Work required> Read the data below. Then repeat all of it exactly.

(Records from a dataset)
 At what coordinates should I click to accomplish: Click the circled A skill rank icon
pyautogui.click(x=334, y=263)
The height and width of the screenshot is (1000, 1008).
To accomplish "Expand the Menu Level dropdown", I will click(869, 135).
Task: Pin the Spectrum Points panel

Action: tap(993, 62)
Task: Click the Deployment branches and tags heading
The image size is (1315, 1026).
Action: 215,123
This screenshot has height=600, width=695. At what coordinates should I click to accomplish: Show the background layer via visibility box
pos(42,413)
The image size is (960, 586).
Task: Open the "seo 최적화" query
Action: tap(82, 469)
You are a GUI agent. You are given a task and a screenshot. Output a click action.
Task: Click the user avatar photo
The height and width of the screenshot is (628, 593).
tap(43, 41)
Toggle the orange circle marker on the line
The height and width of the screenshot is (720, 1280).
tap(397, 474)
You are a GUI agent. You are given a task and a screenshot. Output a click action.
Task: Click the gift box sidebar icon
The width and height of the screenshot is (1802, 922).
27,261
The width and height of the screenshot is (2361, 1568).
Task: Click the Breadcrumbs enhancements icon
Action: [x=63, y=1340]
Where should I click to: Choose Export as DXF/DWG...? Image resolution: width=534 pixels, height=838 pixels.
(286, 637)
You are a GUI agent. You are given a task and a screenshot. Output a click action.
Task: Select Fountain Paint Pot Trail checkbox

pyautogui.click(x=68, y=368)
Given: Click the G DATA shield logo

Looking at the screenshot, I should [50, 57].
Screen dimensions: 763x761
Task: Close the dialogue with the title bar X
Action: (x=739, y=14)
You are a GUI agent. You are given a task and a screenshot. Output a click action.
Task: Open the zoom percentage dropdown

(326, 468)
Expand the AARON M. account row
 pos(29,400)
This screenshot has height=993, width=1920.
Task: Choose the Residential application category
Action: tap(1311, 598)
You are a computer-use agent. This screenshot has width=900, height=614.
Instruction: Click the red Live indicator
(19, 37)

Response to this exercise>
 At what coordinates should I click to accomplish: Click the circled A skill rank icon
pyautogui.click(x=334, y=263)
The height and width of the screenshot is (1000, 1008).
To accomplish "Expand the Menu Level dropdown", I will click(869, 135).
Task: Pin the Spectrum Points panel

Action: tap(993, 62)
Task: Click the Deployment branches and tags heading
The image size is (1315, 1026).
Action: 215,123
This screenshot has height=600, width=695. At what coordinates should I click to accomplish: Show the background layer via visibility box
pos(42,413)
The image size is (960, 586).
Task: Open the "seo 최적화" query
Action: tap(82, 469)
You are a GUI agent. You are given a task and a screenshot. Output a click action.
Task: Click the user avatar photo
The height and width of the screenshot is (628, 593).
tap(43, 41)
Toggle the orange circle marker on the line
The height and width of the screenshot is (720, 1280).
tap(397, 474)
You are a GUI agent. You are given a task and a screenshot. Output a click action.
Task: Click the gift box sidebar icon
The width and height of the screenshot is (1802, 922).
27,261
The width and height of the screenshot is (2361, 1568).
Task: Click the Breadcrumbs enhancements icon
Action: [x=63, y=1340]
Where should I click to: Choose Export as DXF/DWG...? Image resolution: width=534 pixels, height=838 pixels.
(286, 637)
You are a GUI agent. You are given a task and a screenshot. Output a click action.
Task: Select Fountain Paint Pot Trail checkbox

pyautogui.click(x=68, y=368)
Given: Click the G DATA shield logo

Looking at the screenshot, I should [50, 57].
Screen dimensions: 763x761
Task: Close the dialogue with the title bar X
Action: (x=739, y=14)
You are a GUI agent. You are given a task and a screenshot. Output a click action.
Task: Open the zoom percentage dropdown

(326, 468)
Expand the AARON M. account row
 pos(29,400)
This screenshot has height=993, width=1920.
Task: Choose the Residential application category
Action: tap(1311, 598)
You are a computer-use agent. This screenshot has width=900, height=614.
Instruction: Click the red Live indicator
(19, 37)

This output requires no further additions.